**Required action:**
Print all of the data exactly.

Source data
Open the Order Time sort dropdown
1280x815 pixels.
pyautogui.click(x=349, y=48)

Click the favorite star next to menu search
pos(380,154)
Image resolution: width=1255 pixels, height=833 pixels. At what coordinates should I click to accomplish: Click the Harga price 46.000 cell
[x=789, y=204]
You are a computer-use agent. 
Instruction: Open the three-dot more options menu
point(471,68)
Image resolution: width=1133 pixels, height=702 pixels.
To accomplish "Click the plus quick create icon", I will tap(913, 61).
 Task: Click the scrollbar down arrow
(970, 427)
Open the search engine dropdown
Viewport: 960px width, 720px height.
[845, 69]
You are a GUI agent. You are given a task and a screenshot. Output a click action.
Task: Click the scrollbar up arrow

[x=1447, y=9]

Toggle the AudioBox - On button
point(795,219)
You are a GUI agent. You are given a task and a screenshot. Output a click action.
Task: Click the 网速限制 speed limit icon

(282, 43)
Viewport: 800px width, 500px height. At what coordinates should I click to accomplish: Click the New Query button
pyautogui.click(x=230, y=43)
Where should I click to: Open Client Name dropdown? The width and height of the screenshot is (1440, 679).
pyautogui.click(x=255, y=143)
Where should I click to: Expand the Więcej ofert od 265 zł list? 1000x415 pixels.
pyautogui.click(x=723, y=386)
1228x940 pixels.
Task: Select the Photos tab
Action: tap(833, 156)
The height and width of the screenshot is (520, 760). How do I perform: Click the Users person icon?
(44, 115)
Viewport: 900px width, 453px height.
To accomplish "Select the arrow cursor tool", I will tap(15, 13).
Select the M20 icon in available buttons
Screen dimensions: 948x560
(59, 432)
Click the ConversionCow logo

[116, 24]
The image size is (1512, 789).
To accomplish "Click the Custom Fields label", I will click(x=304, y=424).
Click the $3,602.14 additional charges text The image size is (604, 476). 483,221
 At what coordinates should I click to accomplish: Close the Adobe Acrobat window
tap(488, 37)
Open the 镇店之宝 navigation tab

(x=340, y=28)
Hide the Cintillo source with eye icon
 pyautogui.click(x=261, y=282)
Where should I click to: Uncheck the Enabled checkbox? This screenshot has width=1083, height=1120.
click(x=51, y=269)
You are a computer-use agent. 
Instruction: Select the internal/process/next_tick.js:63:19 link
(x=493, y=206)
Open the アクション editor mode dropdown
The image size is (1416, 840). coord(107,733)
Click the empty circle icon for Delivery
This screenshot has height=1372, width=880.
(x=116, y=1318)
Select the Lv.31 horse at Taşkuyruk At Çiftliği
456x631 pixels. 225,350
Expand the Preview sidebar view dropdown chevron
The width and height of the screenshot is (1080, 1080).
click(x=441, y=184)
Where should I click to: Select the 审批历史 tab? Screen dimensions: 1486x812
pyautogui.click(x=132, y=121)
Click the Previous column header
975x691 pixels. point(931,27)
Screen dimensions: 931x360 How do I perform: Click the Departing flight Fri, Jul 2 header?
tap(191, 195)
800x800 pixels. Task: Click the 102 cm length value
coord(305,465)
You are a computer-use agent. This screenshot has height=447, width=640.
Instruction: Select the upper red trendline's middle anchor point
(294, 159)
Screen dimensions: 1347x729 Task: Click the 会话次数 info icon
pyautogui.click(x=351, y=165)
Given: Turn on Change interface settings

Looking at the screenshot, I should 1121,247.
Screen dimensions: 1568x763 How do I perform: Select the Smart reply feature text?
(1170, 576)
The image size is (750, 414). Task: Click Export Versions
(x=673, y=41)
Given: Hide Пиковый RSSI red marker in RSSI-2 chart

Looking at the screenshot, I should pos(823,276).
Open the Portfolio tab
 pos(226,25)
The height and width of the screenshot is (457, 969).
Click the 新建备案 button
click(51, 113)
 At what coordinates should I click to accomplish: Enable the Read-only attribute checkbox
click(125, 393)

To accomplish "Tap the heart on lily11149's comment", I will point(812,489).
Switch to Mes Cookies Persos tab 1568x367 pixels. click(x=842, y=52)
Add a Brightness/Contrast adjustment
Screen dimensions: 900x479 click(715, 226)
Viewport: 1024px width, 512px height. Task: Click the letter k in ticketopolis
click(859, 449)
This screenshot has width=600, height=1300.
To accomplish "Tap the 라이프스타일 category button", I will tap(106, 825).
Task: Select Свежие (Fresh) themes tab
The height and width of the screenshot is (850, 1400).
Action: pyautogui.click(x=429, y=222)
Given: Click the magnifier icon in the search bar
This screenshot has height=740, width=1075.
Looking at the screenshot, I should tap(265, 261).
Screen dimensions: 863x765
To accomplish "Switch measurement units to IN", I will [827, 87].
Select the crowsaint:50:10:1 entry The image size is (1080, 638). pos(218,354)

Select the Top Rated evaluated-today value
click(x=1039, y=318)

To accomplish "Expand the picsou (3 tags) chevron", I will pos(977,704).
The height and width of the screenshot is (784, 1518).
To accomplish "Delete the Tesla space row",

**Solution for this task:**
Open the Order Time sort dropdown
1280x815 pixels.
pyautogui.click(x=349, y=48)

Click the favorite star next to menu search
pos(380,154)
Image resolution: width=1255 pixels, height=833 pixels. At what coordinates should I click to accomplish: Click the Harga price 46.000 cell
[x=789, y=204]
You are a computer-use agent. 
Instruction: Open the three-dot more options menu
point(471,68)
Image resolution: width=1133 pixels, height=702 pixels.
To accomplish "Click the plus quick create icon", I will tap(913, 61).
 Task: Click the scrollbar down arrow
(970, 427)
Open the search engine dropdown
Viewport: 960px width, 720px height.
[845, 69]
You are a GUI agent. You are given a task and a screenshot. Output a click action.
Task: Click the scrollbar up arrow

[x=1447, y=9]

Toggle the AudioBox - On button
point(795,219)
You are a GUI agent. You are given a task and a screenshot. Output a click action.
Task: Click the 网速限制 speed limit icon

(282, 43)
Viewport: 800px width, 500px height. At what coordinates should I click to accomplish: Click the New Query button
pyautogui.click(x=230, y=43)
Where should I click to: Open Client Name dropdown? The width and height of the screenshot is (1440, 679).
pyautogui.click(x=255, y=143)
Where should I click to: Expand the Więcej ofert od 265 zł list? 1000x415 pixels.
pyautogui.click(x=723, y=386)
1228x940 pixels.
Task: Select the Photos tab
Action: tap(833, 156)
The height and width of the screenshot is (520, 760). How do I perform: Click the Users person icon?
(44, 115)
Viewport: 900px width, 453px height.
To accomplish "Select the arrow cursor tool", I will tap(15, 13).
Select the M20 icon in available buttons
Screen dimensions: 948x560
(59, 432)
Click the ConversionCow logo

[116, 24]
The image size is (1512, 789).
To accomplish "Click the Custom Fields label", I will click(x=304, y=424).
Click the $3,602.14 additional charges text The image size is (604, 476). 483,221
 At what coordinates should I click to accomplish: Close the Adobe Acrobat window
tap(488, 37)
Open the 镇店之宝 navigation tab

(x=340, y=28)
Hide the Cintillo source with eye icon
 pyautogui.click(x=261, y=282)
Where should I click to: Uncheck the Enabled checkbox? This screenshot has width=1083, height=1120.
click(x=51, y=269)
You are a computer-use agent. 
Instruction: Select the internal/process/next_tick.js:63:19 link
(x=493, y=206)
Open the アクション editor mode dropdown
The image size is (1416, 840). coord(107,733)
Click the empty circle icon for Delivery
This screenshot has height=1372, width=880.
(x=116, y=1318)
Select the Lv.31 horse at Taşkuyruk At Çiftliği
456x631 pixels. 225,350
Expand the Preview sidebar view dropdown chevron
The width and height of the screenshot is (1080, 1080).
click(x=441, y=184)
Where should I click to: Select the 审批历史 tab? Screen dimensions: 1486x812
pyautogui.click(x=132, y=121)
Click the Previous column header
975x691 pixels. point(931,27)
Screen dimensions: 931x360 How do I perform: Click the Departing flight Fri, Jul 2 header?
tap(191, 195)
800x800 pixels. Task: Click the 102 cm length value
coord(305,465)
You are a computer-use agent. This screenshot has height=447, width=640.
Instruction: Select the upper red trendline's middle anchor point
(294, 159)
Screen dimensions: 1347x729 Task: Click the 会话次数 info icon
pyautogui.click(x=351, y=165)
Given: Turn on Change interface settings

Looking at the screenshot, I should 1121,247.
Screen dimensions: 1568x763 How do I perform: Select the Smart reply feature text?
(1170, 576)
The image size is (750, 414). Task: Click Export Versions
(x=673, y=41)
Given: Hide Пиковый RSSI red marker in RSSI-2 chart

Looking at the screenshot, I should pos(823,276).
Open the Portfolio tab
 pos(226,25)
The height and width of the screenshot is (457, 969).
Click the 新建备案 button
click(51, 113)
 At what coordinates should I click to accomplish: Enable the Read-only attribute checkbox
click(125, 393)

To accomplish "Tap the heart on lily11149's comment", I will point(812,489).
Switch to Mes Cookies Persos tab 1568x367 pixels. click(x=842, y=52)
Add a Brightness/Contrast adjustment
Screen dimensions: 900x479 click(715, 226)
Viewport: 1024px width, 512px height. Task: Click the letter k in ticketopolis
click(859, 449)
This screenshot has width=600, height=1300.
To accomplish "Tap the 라이프스타일 category button", I will tap(106, 825).
Task: Select Свежие (Fresh) themes tab
The height and width of the screenshot is (850, 1400).
Action: pyautogui.click(x=429, y=222)
Given: Click the magnifier icon in the search bar
This screenshot has height=740, width=1075.
Looking at the screenshot, I should tap(265, 261).
Screen dimensions: 863x765
To accomplish "Switch measurement units to IN", I will [827, 87].
Select the crowsaint:50:10:1 entry The image size is (1080, 638). pos(218,354)

Select the Top Rated evaluated-today value
click(x=1039, y=318)

To accomplish "Expand the picsou (3 tags) chevron", I will pos(977,704).
The height and width of the screenshot is (784, 1518).
To accomplish "Delete the Tesla space row",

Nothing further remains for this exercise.